# [Exercise instructions]
Please show every line in the entries below that includes the word "Identify".

# [Input]
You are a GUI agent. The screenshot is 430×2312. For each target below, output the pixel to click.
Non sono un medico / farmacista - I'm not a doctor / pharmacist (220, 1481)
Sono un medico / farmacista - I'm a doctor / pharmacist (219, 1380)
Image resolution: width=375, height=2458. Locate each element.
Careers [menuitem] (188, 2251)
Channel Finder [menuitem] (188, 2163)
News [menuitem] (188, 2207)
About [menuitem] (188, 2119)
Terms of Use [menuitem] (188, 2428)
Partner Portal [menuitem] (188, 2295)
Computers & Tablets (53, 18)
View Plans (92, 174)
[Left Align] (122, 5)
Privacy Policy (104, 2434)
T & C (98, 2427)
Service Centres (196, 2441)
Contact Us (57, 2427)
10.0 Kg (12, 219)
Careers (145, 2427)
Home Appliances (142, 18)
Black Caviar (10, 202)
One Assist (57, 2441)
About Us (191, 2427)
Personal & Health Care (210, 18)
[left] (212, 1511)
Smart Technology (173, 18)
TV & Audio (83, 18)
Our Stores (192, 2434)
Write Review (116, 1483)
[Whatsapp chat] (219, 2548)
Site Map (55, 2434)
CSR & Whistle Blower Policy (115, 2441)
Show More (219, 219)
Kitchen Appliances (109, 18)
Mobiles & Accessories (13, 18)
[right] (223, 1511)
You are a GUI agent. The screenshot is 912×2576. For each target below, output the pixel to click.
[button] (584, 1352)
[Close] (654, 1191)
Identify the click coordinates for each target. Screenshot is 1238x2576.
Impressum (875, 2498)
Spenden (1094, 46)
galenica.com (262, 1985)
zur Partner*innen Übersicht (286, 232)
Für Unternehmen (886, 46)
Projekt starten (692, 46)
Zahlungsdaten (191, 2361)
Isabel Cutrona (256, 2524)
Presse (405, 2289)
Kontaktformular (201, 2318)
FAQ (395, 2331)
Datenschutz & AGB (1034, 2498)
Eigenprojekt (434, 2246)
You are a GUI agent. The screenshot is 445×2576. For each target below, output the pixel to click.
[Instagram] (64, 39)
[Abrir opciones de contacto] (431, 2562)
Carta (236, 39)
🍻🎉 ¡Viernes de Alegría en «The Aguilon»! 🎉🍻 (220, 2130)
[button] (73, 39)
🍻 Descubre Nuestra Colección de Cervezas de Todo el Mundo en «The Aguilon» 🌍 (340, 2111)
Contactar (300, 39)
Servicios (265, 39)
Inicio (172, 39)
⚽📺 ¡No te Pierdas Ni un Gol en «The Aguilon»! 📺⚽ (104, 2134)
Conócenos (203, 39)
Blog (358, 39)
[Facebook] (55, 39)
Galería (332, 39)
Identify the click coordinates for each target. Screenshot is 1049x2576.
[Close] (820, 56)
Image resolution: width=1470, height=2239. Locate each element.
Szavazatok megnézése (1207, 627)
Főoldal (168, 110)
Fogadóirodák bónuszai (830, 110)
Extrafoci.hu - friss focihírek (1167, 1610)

# [Result of the exercise]
Identify the click coordinates for each target. Screenshot is 1238x2576.
Identify the click coordinates for each target. Screenshot is 1049x2576.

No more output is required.